Your objective: Needed from the entries below: every line that holds the word "agent".

Data extract:
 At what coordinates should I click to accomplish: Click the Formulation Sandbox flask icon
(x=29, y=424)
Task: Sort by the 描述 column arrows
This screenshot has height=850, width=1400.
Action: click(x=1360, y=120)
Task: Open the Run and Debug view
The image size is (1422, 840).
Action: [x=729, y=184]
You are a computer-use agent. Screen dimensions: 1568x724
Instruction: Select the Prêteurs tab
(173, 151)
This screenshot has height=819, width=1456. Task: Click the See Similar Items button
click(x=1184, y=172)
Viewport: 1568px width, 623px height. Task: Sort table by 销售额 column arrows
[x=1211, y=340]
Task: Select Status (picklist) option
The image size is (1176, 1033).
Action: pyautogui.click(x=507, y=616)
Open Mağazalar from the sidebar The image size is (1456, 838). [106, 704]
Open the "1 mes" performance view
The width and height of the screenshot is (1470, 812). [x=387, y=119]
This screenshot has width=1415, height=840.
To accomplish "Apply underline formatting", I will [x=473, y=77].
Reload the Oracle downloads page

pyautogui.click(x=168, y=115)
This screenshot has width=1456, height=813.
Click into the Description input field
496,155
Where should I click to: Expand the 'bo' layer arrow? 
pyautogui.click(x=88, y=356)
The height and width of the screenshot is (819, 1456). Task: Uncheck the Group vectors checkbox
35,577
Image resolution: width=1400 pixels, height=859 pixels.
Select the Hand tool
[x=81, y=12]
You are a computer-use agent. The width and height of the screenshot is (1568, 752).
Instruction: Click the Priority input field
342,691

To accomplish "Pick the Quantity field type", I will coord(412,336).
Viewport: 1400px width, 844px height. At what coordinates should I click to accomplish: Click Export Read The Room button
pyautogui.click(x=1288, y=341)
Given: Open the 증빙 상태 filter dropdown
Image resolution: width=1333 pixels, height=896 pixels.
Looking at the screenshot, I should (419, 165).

Your response:
You are a computer-use agent. Screen dimensions: 1568x724
You are a computer-use agent. The width and height of the screenshot is (1568, 752).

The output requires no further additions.